Czech Election Result Seen As Bad News for BrusselsWilliam Malcolm
Britain has long been seen as the exception in Europe: we have bad coffee, we don’t smoke much, and we’re bad at foreign languages. When it comes to the European Union, this is even more the case. Our refusal to join the Euro and our close ties to the US have long had us viewed – unfavourably – as a special case among member states. When Brexit happened, the overriding feeling among European and British elites was ‘only the Brits would do this’.
You’d be forgiven for thinking Britain is the only Eurosceptic nation. But it isn’t. On Monday, Eurosceptic Andrej Babis was announced as the new prime minister of the Czech Republic. His new party, the populist Action for Dissatisfied Citizens (ANO), won nearly 30 per cent of the vote, and ended the 25-year rule of the traditional mainstream parties – the Social Democrats and the Christian Democrats, who scored a lowly seven and six per cent respectively.
Babis has been compared, somewhat lazily, to Donald Trump. Mainly because he is a billionaire (and apparently the second richest man in the Czech Republic) who has set himself up as an anti-establishment figure. At the very least Babis had more government experience than Trump. He formed his party before the 2013 parliamentary elections, where it went on to win 19 per cent of the vote. He entered the coalition government, where he served as finance minister and then first deputy prime minister.
There is some shadiness surrounding Babis. He was sacked in May over allegations of tax evasion – which he denies – and he bought up various Czech media companies after forming his political party. Now that he’s PM these issues will need to be held up to scrutiny. But, in terms of his politics, Babis is different to Trump. He is a centrist and has so far ruled out going into coalition with the far-right Freedom and Free Democracy party (SPD), which came third in the election.
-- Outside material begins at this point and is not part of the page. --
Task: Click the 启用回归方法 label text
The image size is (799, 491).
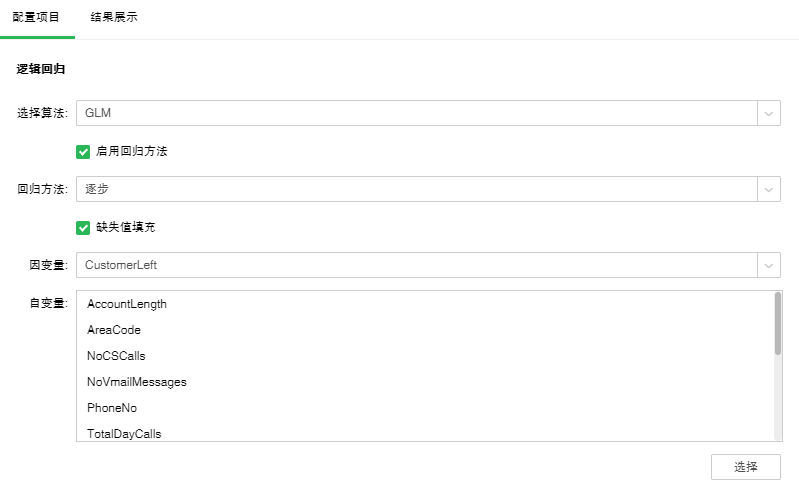Action: point(131,152)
The reason Babis’s victory has been presented as another populist result, one that, no doubt, has unsettled EU leaders, is that he’s a Eurosceptic. He campaigned to stand up to Brussels on migrant quotas and is opposed to joining the Euro. (According to a CVVM survey, 72 per cent of Czech people are against joining the Euro.) Babis is very likely to lock horns with French president Emmanuel Macron and EU Commission president Jean-Claude Juncker, who are pushing for deeper integration in the EU.
Back in May, president of the European Council Donald Tusk tweeted: ‘EU27 unity most important condition for positive #Brexit outcome. Thanks to unity we can also deal with positive agenda. Should be priority.’ But the EU is looking more and more fractured as the year goes on. Eurosceptic leaders are being elected in member states – parties across Europe are beginning to reflect the dissatisfaction and Euroscepticism of their voters.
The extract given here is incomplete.